• Problem a:
Could you rewrite the rows from the line with "Where should I click to: Open" up to and including the last line of the rows, swapping "Help" for "Support" and leaving everything else as it is? Omit the pictures from your answer.
[Start of Excerpt]
Ecocinema and the City seeks to add to urban ecocinema
scholarship by exploring four sections arranged to highlight the increasing
importance nature performs in the city: Evolutionary Myths Under the City,
Urban Eco-Trauma, Urban Nature and Interdependence, and The Sustainable
City. The first two sections,
“Evolutionary Myths Under the City” and “Urban Eco-Trauma,” take more
traditional ecocinema approaches and emphasize the city as a dangerous
constructed space.
Part I,
“Evolutionary Myths Under the City” examines evolutionary narratives of
environmental adaptation in both film noir and documentaries focused on urban
sewers and subways. The films explored in our first section, “Evolutionary
Myths Under the City,” call into question the idea of the city as natural and
unaffected by human intervention and illustrate how social and environmental
injustices sometimes intertwine. The notion of displacement from the New
Objectivity art movement of the 1920s helps elucidate this de-naturalizing of
the city. As Daniela Fabricius explains, “Displacement can be a way of
understanding not only the abyss between a landscape and how it is represented
but also the erosion of the seemingly fixed binaries that separate natural and
manmade environments” (175). “Evolutionary Myths Under the City” explores these
fluid binaries as it focuses on tragic and comic evolutionary narratives. The
films explored in this section ask evolutionary questions about who we are,
where we’re going, and which story of ourselves we choose to construct: a
tragic or comic evolutionary narrative.
[End of Excerpt]
[Start of Data shown]
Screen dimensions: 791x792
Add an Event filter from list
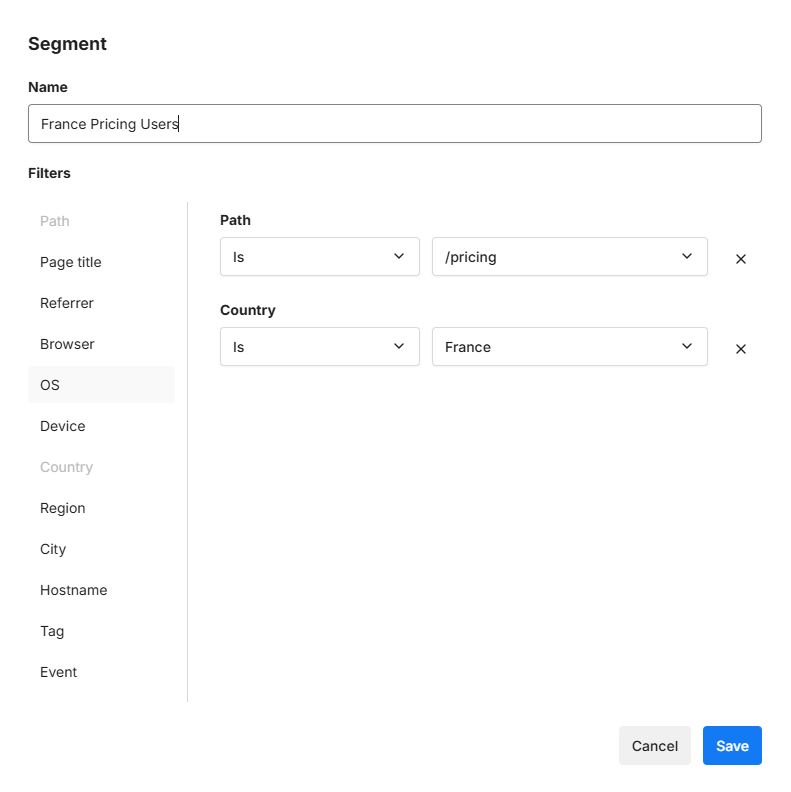[59, 672]
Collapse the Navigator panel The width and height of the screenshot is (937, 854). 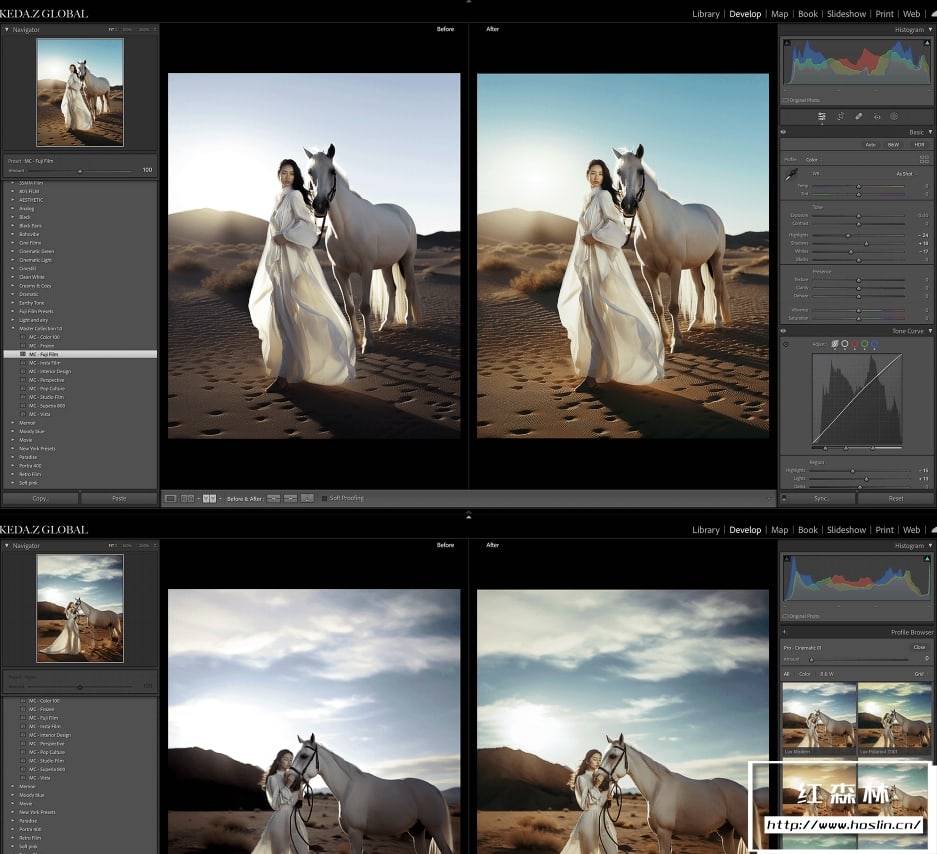[x=6, y=30]
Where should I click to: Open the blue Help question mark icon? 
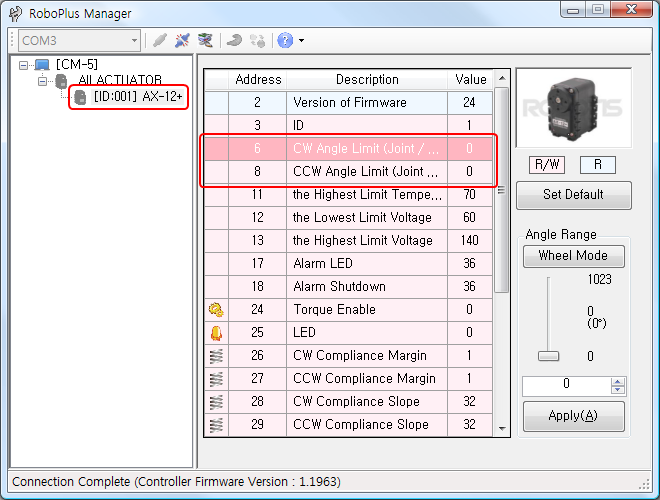click(x=285, y=41)
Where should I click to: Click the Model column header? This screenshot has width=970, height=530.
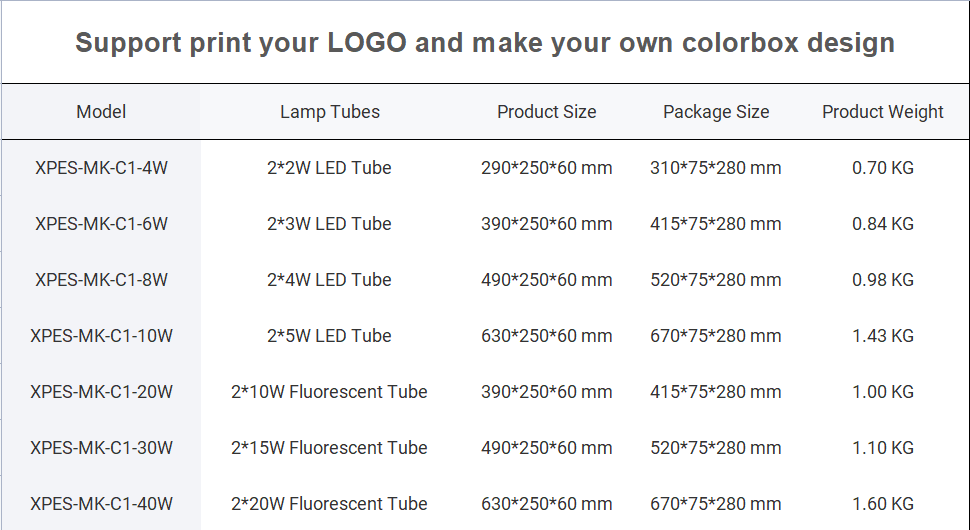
[End of Data shown]
• Problem b:
In the excerpt on Ecocinema and the City, which art movement supplies the notion of displacement that helps elucidate the de-naturalizing of the city?

• Finished answer a:
Where should I click to: Open the blue Support question mark icon? 
click(x=285, y=41)
Where should I click to: Click the Model column header? This screenshot has width=970, height=530.

• Finished answer b:
The New Objectivity art movement of the 1920s.